There is, in other words, in each case, more that needs to be said.

One logical problem that lies behind the first questioner’s skepticism, for example, is how she arrived at the conclusion that the world is “screwed up”. (I’m not denying it, but merely asking how we define it.) The presumption seems to be that the world shouldn’t be “screwed up”. But why presume that? When you say to your father, “But that’s not fair,” he will likely reply, “Who said life would be fair?” Why would anyone expect “fairness” in a world that is the accidental by-product of a random cosmic explosion billions of years ago? It seems the only reason anyone would expect something like “fairness” in the universe would be if there is an all-powerful Creator who had both the will and the power to make a world that is fundamentally “good.” Otherwise what you should expect is simply chaos, or some combination of randomness and necessity. “Fairness” and “justice” are the products of a free, conscious mind. And if there is no free, conscious mind providentially caring for the universe, then we have no business expecting it to be fair or just.

But the difficulty goes even deeper. Where does the standard to judge what is “fair” or “just” come from? To say that the universe is “screwed up” or “bad” means that there must be an ultimate standard of “good” or “not screwed up.” Someone will likely claim that this standard was created by the individual human mind with a view toward its own self-protection. But far from being self-aggrandizing or self-justifying, most moral codes are self-critical. They condemn us for doing things merely for our own benefit. Somehow we all have this idea that there is an objective standard of “good” and “evil,” of “true” (really real) and “false” (when my mind is not in accord with reality), of “justice” and the “unjust.” We might be mistaken in believing this, but it is an odd illusion. If we look at a math problem and say, “That answer is wrong,” we can only do so because we have some notion of what answer is actually right. 2 + 2 isn’t 5. I know this because 2 + 2 is 4. If you complain that the world isn’t “good,” then you must have some objective standard of “good” that the world fails to meet.

But if you don’t accept the existence of some absolute standard of goodness underlying all that is, you can’t complain that things aren’t “good.” They just are. The best you could say would be: “I don’t like the way things are.” Fine. But then you can’t use that as an argument against God. Your argument against God presumes that there is something like God, some ultimate goodness underlying the whole universe, otherwise you couldn’t be employing the categories of “good” or “bad,” “just” or “unjust.” You would merely be saying, “I don’t like the way God created things.” Or, more accurately, “The goodness I presume exists in the fundamental Source of the Being of all things (otherwise my argument would be circular) does not seem to me to coincide with the evil I see in the world.”
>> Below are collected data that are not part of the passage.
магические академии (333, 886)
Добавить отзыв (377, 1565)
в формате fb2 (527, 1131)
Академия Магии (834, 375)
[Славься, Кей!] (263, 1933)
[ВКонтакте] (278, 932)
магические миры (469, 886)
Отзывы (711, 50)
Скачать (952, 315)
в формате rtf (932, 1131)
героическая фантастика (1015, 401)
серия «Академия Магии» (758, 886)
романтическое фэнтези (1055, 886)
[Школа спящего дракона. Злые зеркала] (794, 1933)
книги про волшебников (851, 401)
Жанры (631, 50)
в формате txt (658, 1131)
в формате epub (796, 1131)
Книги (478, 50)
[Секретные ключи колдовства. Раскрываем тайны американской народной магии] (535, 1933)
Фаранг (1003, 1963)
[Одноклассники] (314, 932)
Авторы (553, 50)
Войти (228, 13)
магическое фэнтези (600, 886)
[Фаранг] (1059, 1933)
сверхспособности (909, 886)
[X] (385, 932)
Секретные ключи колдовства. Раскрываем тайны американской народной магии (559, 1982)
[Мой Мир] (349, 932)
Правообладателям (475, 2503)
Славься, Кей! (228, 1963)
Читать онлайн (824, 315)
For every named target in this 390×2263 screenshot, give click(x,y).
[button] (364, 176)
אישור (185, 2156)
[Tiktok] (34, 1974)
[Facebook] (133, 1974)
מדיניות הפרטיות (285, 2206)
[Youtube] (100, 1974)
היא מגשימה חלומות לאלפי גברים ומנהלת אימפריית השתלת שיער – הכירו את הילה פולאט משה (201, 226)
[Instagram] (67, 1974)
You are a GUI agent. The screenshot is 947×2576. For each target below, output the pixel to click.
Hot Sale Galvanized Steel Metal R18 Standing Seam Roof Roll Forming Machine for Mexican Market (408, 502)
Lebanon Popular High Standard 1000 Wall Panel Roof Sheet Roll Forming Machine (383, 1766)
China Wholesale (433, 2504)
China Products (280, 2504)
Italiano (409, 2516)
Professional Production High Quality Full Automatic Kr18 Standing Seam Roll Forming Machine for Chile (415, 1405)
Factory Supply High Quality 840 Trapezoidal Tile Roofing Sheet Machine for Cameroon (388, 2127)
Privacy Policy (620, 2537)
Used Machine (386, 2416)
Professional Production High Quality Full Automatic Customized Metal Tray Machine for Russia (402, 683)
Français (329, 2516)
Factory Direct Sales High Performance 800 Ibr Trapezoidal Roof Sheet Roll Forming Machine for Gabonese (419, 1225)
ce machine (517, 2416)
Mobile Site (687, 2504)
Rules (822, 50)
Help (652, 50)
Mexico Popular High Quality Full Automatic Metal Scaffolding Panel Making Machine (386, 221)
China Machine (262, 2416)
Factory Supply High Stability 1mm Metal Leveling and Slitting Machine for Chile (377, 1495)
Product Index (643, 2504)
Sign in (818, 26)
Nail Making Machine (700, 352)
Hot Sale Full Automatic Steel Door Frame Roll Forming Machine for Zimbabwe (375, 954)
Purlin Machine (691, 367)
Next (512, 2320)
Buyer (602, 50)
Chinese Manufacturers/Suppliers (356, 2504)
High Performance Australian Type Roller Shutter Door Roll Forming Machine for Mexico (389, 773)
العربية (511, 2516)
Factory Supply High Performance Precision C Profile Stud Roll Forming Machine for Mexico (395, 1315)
But then our question becomes, “So why is there evil in the world?” And here is where the insights of someone like St. Augustine become invaluable. What if, as Augustine proposes, evil is not a thing, like a table or a cup. What if evil is a lack of a good that should be there? Evil is the name we give to a privation. We say that a table is “bad” when it doesn’t have the stability it should. We say that a cup is “bad” when it leaks water. We say that a choice is “bad” when it doesn’t achieve the good.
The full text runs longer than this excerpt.